Several important distinction were made (again) during the event.
- Privacy versus data protection: data protection gives people control over their data and implements a form of informational self-determination that extends the mere ‘right to be left alone’.
- Social versus institutional privacy: social privacy describes how users manage their interactions with their social circle, whereas institutional privacy describes how users can control the information collection by institutions/governments. Roughly speaking, the first class is served with privacy settings in e.g. social networks, whereas the second is served with privacy enhancing technologies. The question is whether we also need to distinguish a third form (lets call that commercial privacy) that describes how people manage their privacy when engaging in transactions beyond their immediate social circle.
- Attitudes versus behaviour: people’s attitude towards behaviour is something entirely different than how they behave in practice (when confronted with a privacy sensitive choice).
Users are focused on utility. They engage with systems to achieve a certain goal, they use systems because the functionality is useful. For example teens use Facebook to stay in touch with their peers. Their mode of communication (pull) versus the older ways (push) is important to them and will not change. Privacy enhancing technologies should take very good note of this fact of life, if they want to be actually used in practice. This is important to stress: we should create PETs that people really want and actually use. One approach is to research ways to make privacy enhancing technologies ‘socialise’. Moreover, designers should not be paternalistic.
In interesting case in point is age verification in social networking sites like Facebook. Because teens want to join Facebook at an early age, they lie about their age. Facebook makes this very easy because it is an honours based system. If Facebook would enforce the age restriction more strictly this has two consequences. First, a real need for cross border age verification would arise.

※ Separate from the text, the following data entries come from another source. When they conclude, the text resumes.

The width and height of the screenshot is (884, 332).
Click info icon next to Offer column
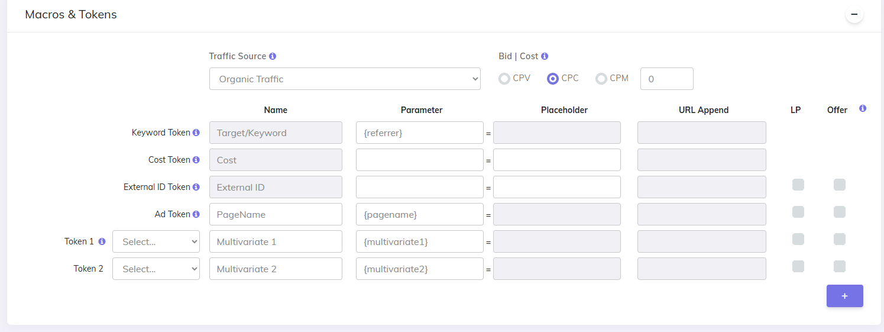pyautogui.click(x=863, y=109)
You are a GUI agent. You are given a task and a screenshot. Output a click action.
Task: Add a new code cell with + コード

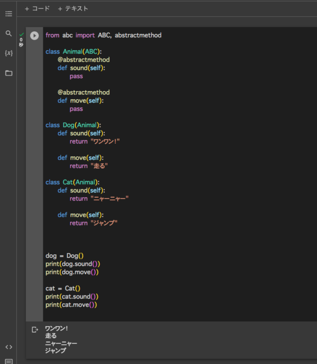pos(37,9)

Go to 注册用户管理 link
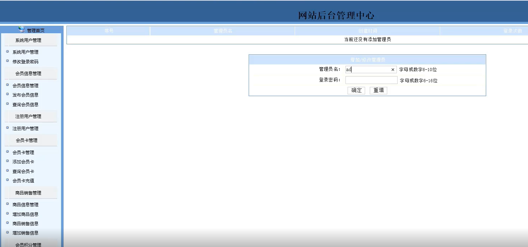pyautogui.click(x=25, y=129)
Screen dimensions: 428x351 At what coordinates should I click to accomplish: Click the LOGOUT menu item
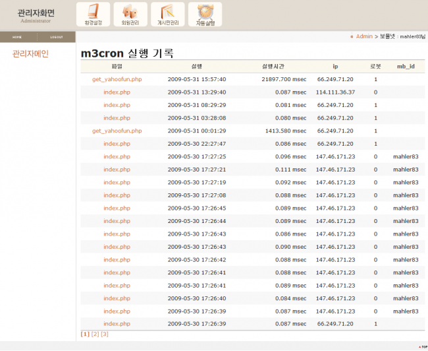click(57, 37)
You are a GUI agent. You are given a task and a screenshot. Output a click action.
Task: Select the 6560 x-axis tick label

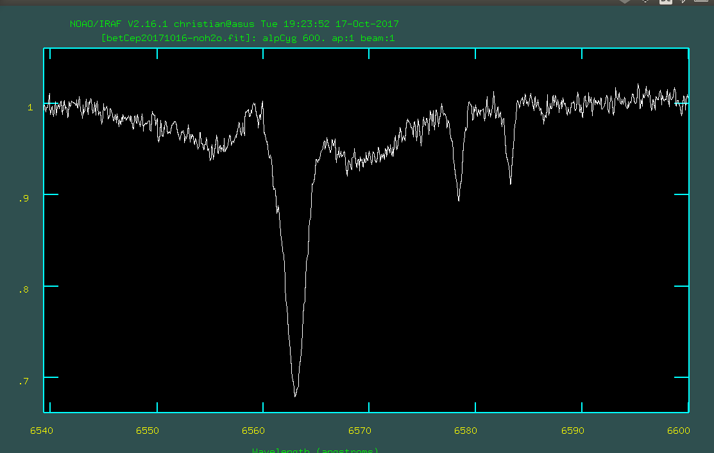click(x=253, y=430)
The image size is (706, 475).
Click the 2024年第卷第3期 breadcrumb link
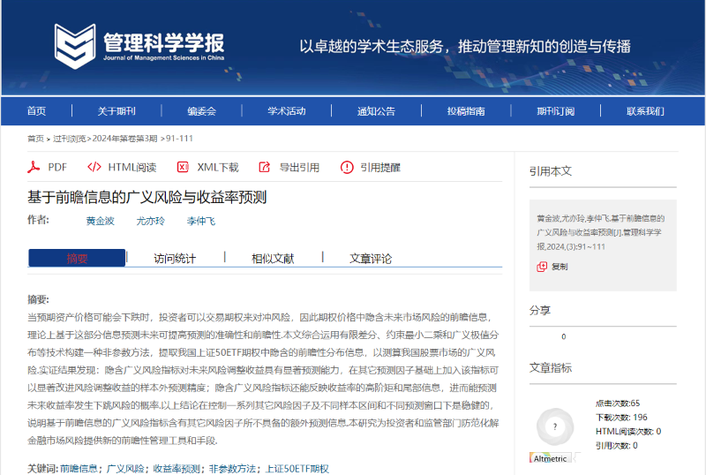125,139
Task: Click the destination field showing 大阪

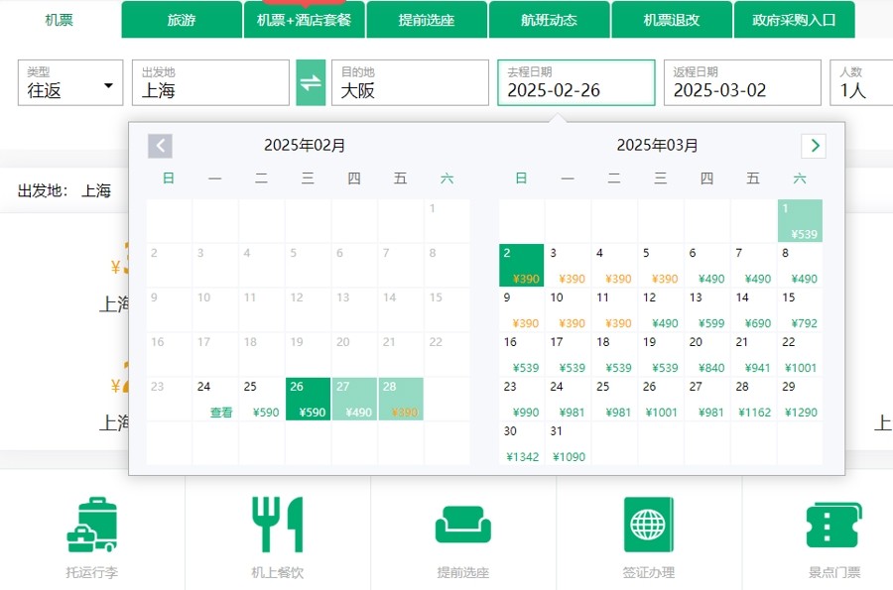Action: 410,82
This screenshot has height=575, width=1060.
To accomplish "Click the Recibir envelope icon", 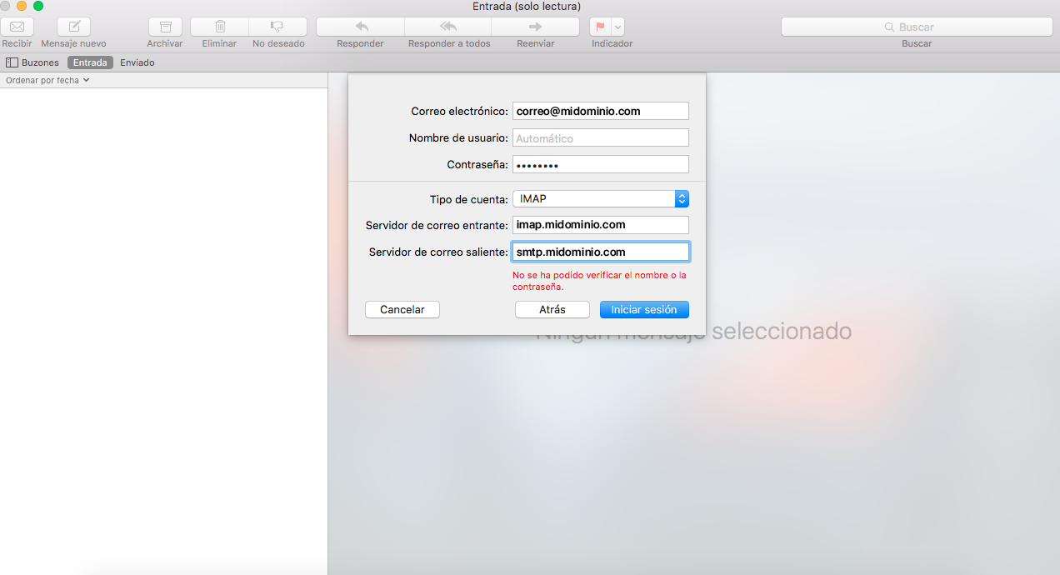I will 17,27.
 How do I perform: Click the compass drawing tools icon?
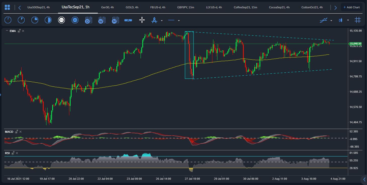point(154,20)
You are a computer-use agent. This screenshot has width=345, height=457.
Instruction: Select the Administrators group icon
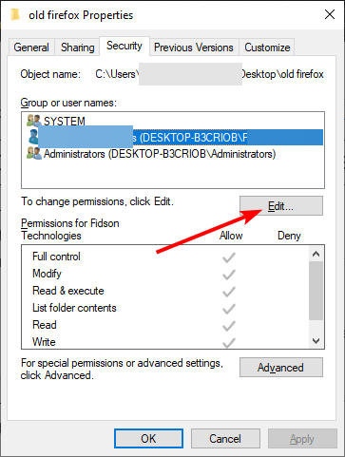point(34,154)
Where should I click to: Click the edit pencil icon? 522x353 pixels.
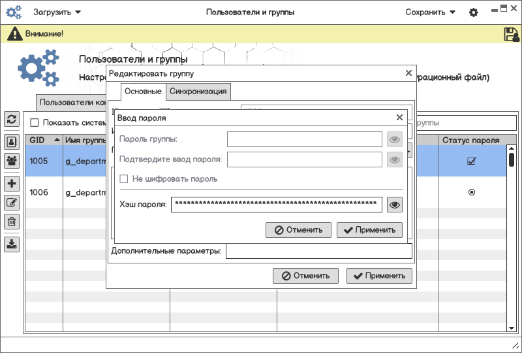point(12,203)
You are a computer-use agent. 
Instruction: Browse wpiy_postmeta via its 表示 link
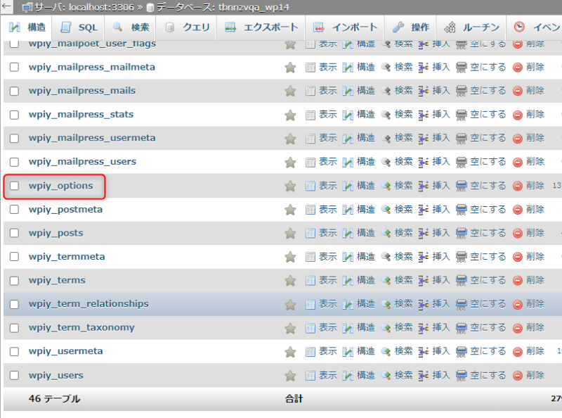327,209
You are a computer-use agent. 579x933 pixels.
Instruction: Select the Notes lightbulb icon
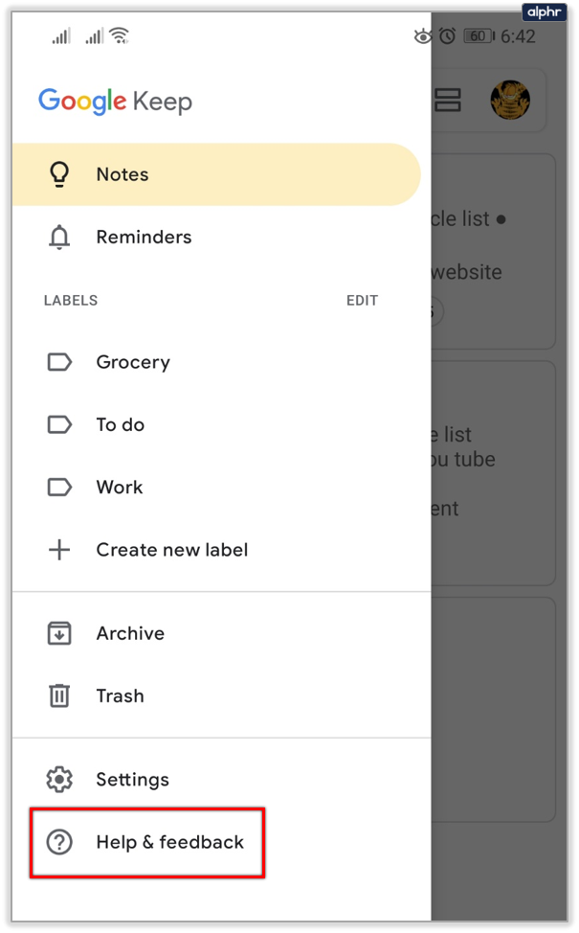(x=59, y=173)
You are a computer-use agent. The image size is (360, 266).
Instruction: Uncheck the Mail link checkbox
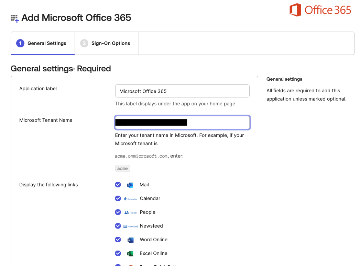tap(118, 185)
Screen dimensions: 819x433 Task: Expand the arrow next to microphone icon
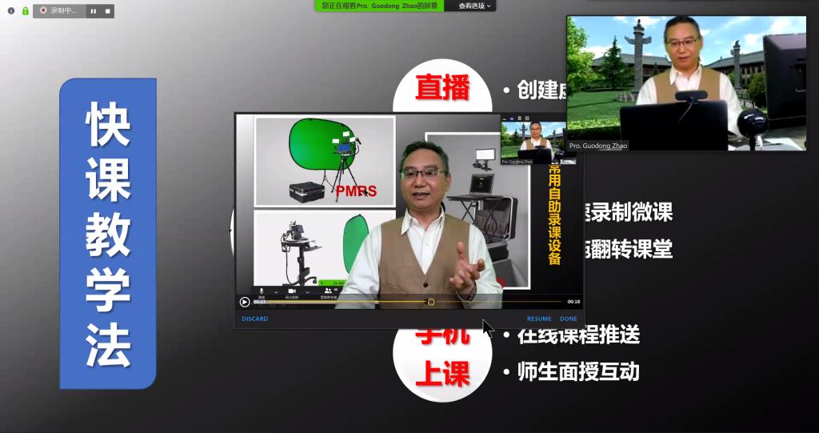(x=277, y=291)
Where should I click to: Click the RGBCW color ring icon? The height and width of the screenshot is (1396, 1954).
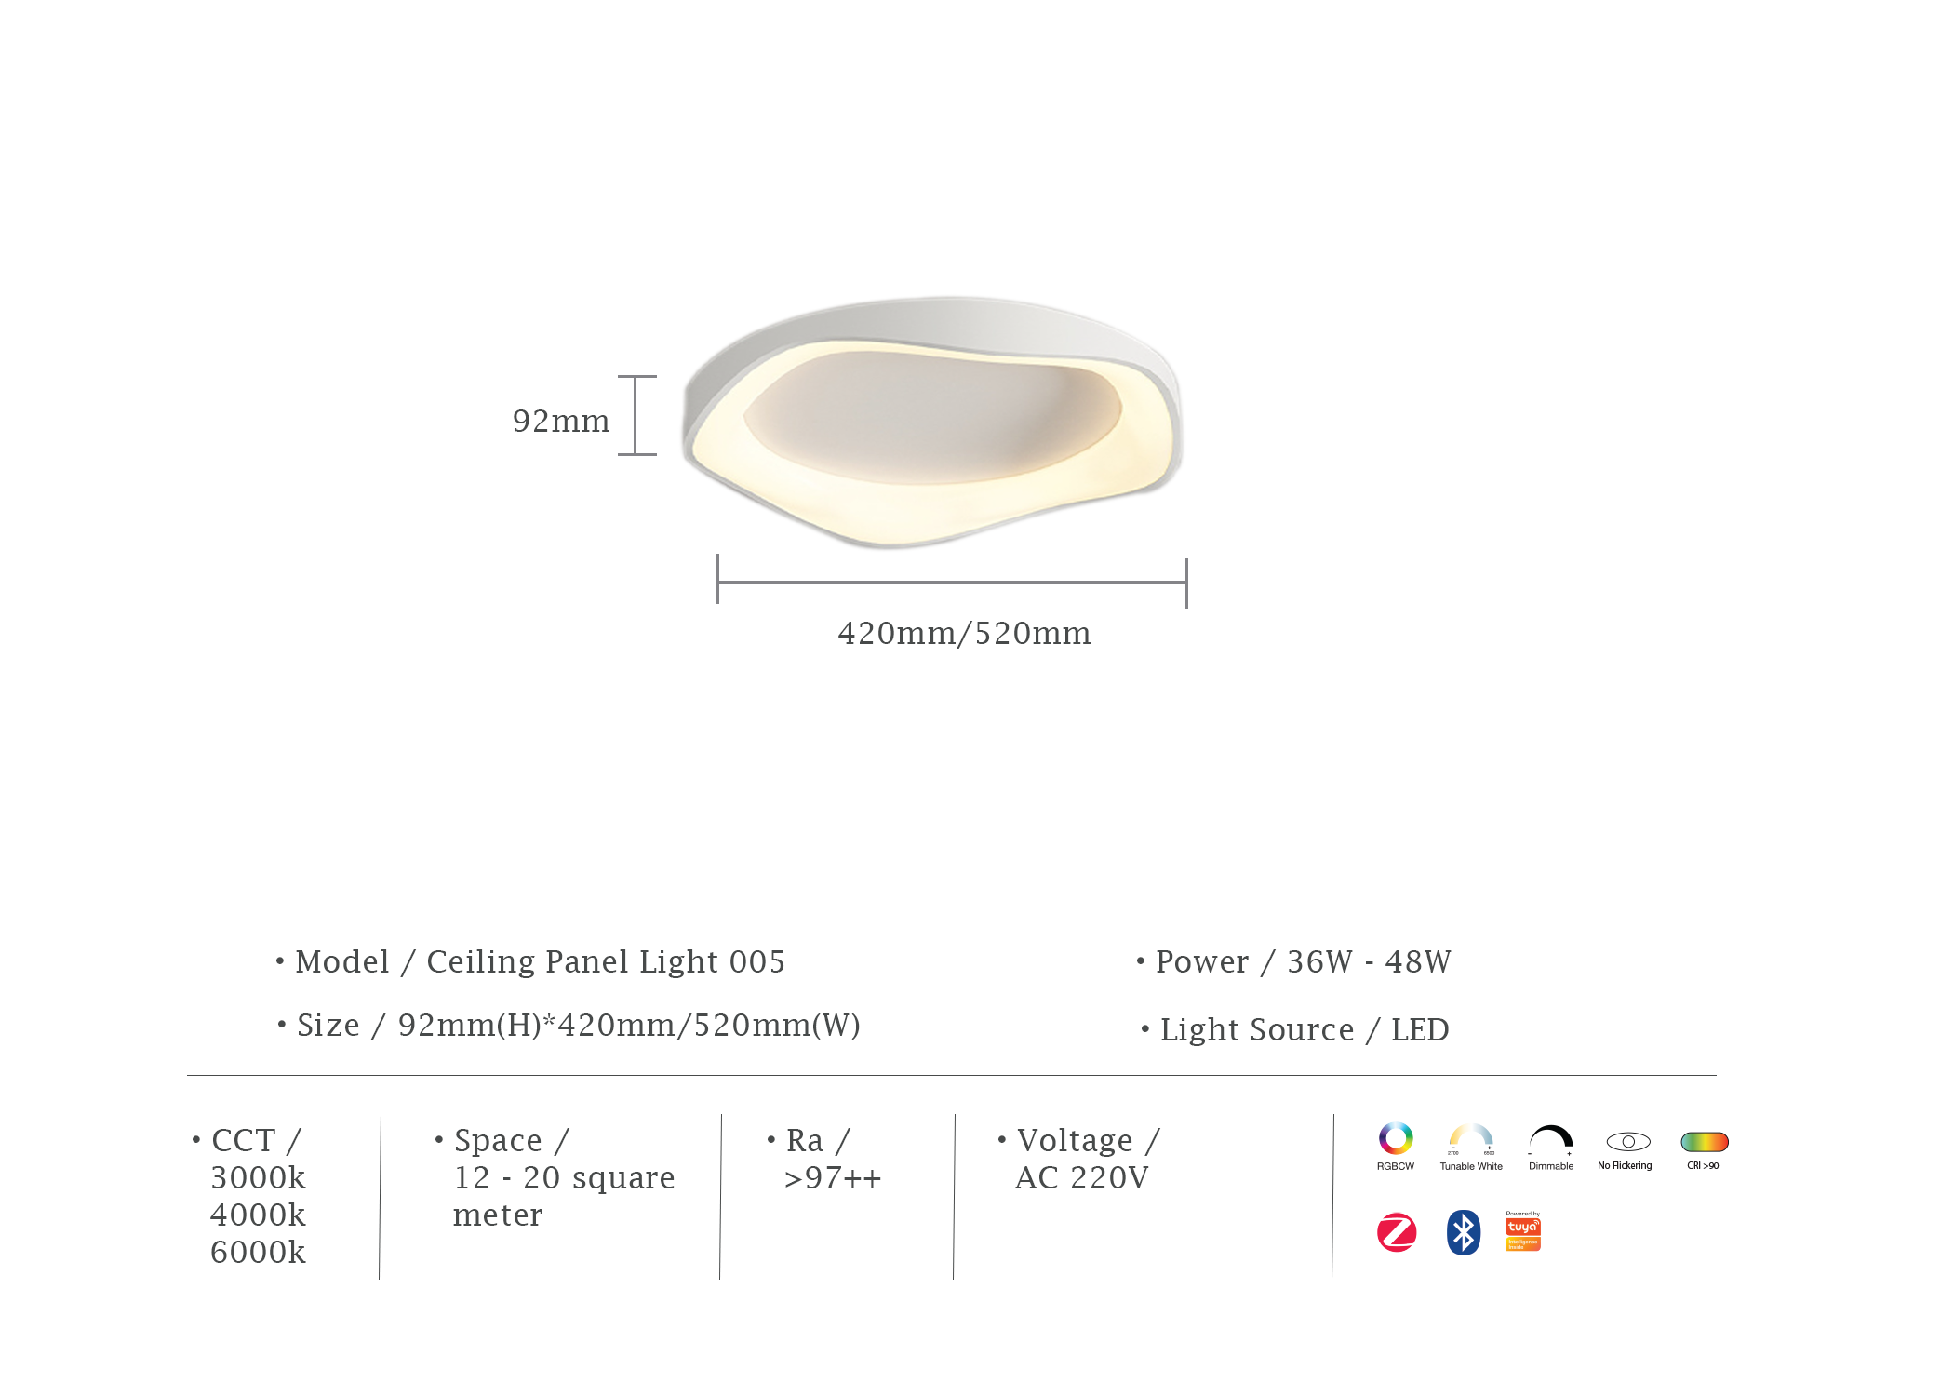pos(1395,1138)
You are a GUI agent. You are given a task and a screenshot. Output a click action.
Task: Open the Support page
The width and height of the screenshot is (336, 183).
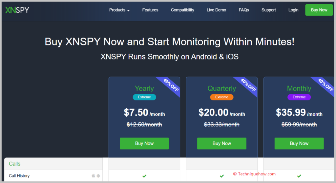268,10
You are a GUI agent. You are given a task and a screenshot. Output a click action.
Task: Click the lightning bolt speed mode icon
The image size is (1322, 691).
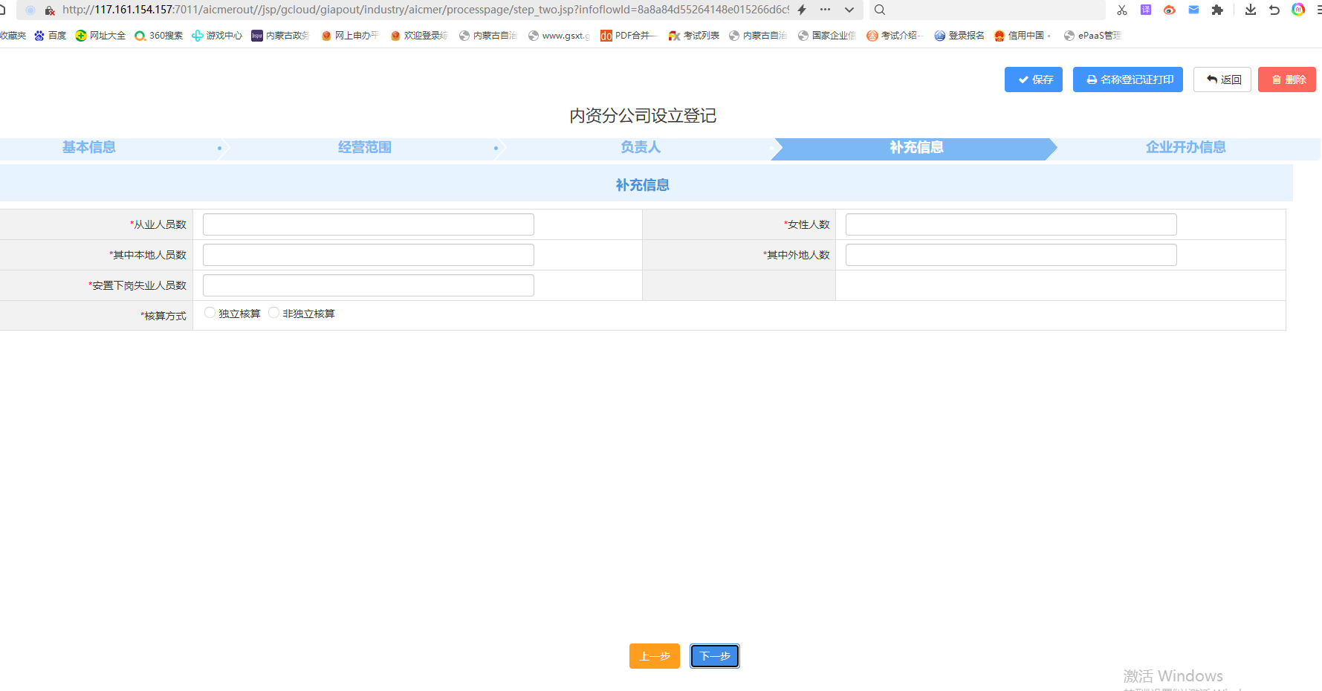(x=802, y=10)
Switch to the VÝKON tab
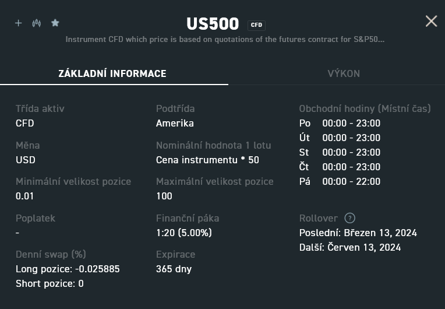445x309 pixels. pyautogui.click(x=344, y=73)
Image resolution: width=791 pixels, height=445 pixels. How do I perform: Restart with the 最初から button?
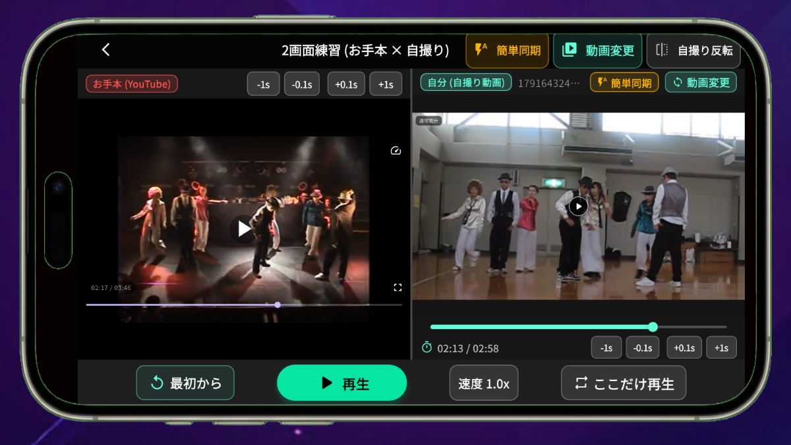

Second, teens would really frustrated and be felt left out.
Many factors influence the choice people make, and the way they actually behave w.r.t. their privacy. For example users typically reveal a lot of information voluntarily, but that when forced to fill in mandatory fields, they leave the optional ones empty. Also, users rarely change the default option. I think it is an interesting avenue of psychological and human computer interaction research to investigate this further (similar to the research of Acquisti and Cranor, but then more oriented towards the psychological causes for the behaviour observed). Nudging alone (that puts the onus on the user) is not enough, however, and other measures that make privacy infringements less of an externality need to be considered. Framing privacy in terms of property rights is not very useful in that respect.
Finally, incentives pretty much determine not only how people act online, but also what options service providers offer in terms of privacy protection. The current incentive structure is not very promising unfortunately. The fact that unique identifiers are the currency of the Internet make the (business) case for invasive tracking of people and objects quite compelling. The alternatives business models explored in the third panel were not very convincing, so this may be a tough nut to crack.